Güçten sarhoş olan, kitlesel kamuoyu desteğiyle şımaran, Ariel Şaron ve onun Bush yönetimindeki Siyonist yandaşları tarafından kışkırtılan emperyal barbarlar, Irak’ı işgal ve imha etmek için kullanılan aynı formülü yeniden işlemden geçirerek, acilen Suriye ve İran’a yönelik yeni fetihlere hazırlanıyorlar. Emperyal savaşların itici gücü artık petrol değil, İsrail’in bölgesel çıkarları. Yüksek düzey bir CİA analisti bunu ABD Ulusal Kamuoyu Radyosunda çok açıkça dile getirdi… “Irak’tan sonra, ABD’li siyasetçiler İsrail’in bölgenin sorgulanamaz süper gücü olmasını garanti altına almak üzere Suriye ve İran’da rejim değişikliği ya da düzenlemesi peşinde olacaklardır.”

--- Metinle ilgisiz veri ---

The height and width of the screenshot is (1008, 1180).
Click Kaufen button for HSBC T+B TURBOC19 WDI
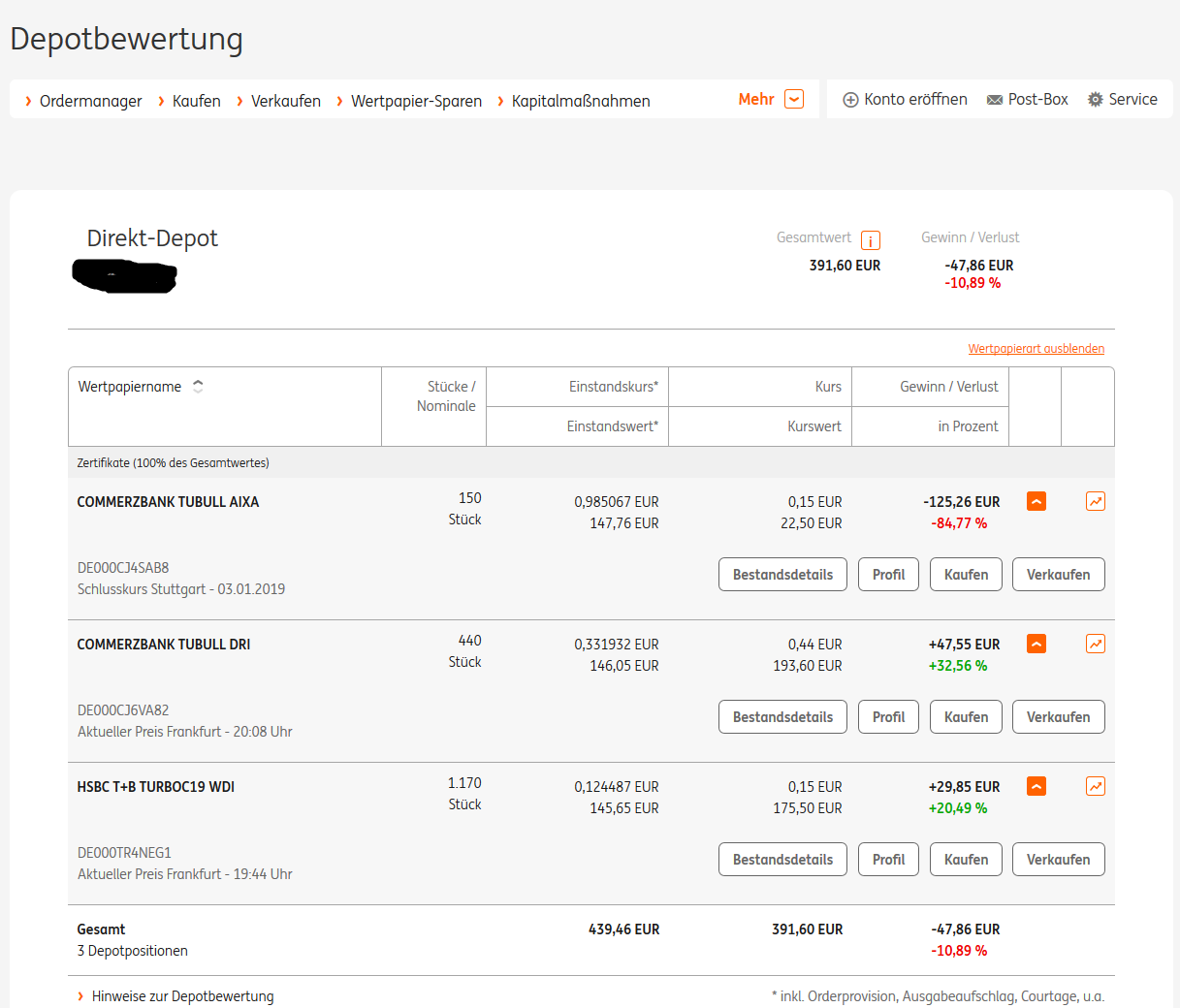pos(966,860)
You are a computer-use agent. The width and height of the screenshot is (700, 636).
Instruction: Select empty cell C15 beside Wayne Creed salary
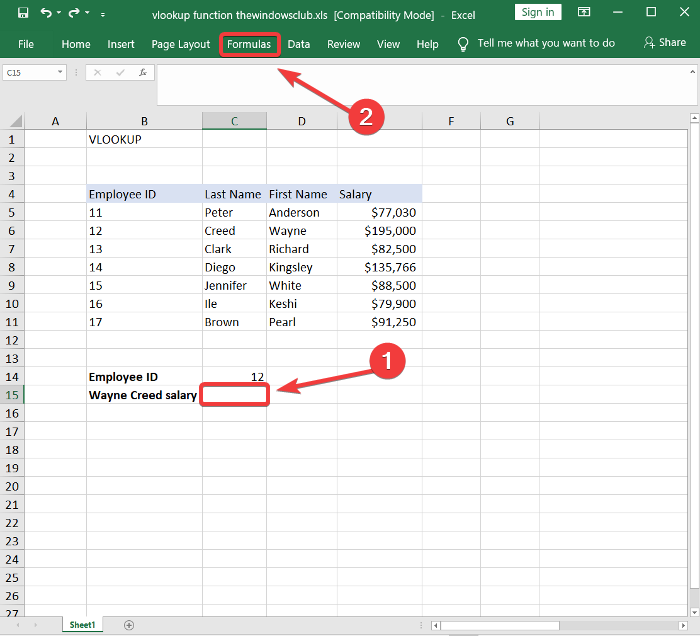[x=234, y=395]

ABD imparatorluğunun “şeytani dehası” ülkeyi hasta etmiştir- hastalık küçük bir yaradan kangrene dönüştü. ABD’nin fetih savaşlarını asker kaybetmeksizin başarıyla sürdürebileceği inancı şimdi Kuzey Amerikalıların genel kitlesi arasında geçerli akçe olmuştur. İmparatorluğun yüksek teknolojili barbarları tasmalarını kopardılar. “Neden yağma ve yıkım?” diye soran hoşnutsuz eleştiricilere, Rumsfeld, “Neden olmasın?” diye yanıt veriyor. “Biz kazandık- Onlar kaybetti.” Rumsfeld, Şaron, generaller ve Washington’daki İsrail yardakçıları Irak halkını sonsuza kadar yenmediler. Yardakçı vasallar, kukla “başbakanlar”, imparatorluk atamalı bakanlar çoktan şüphe çekmeye ya da açıkça reddedilmeye başlandılar. ABD işgal güçleri sokaklardaki tüm “yabancılar”dan ürküyor – çünkü onlar asla savaşmadan fethetmiş olan tek ordu… (her şeyi bombalar onlar için halletti.)Onları bütünüyle reddeden on binlerce Iraklı karşısında paniğe kapılıyor, ateş açıyor, öldürüyorlar ama sivil baskı yükseliyor. Sloganları, “Ne Saddam, ne ABD”, demokrasi ve gelişme için gereken programın tamamı olmayabilir… ama bu bir başlangıç. Irak halkı bir kez daha küllerinden yeniden doğuyor, bu 5000 yıllık bir uygarlık, fetih ve ulusal kurtuluşun öyküsü.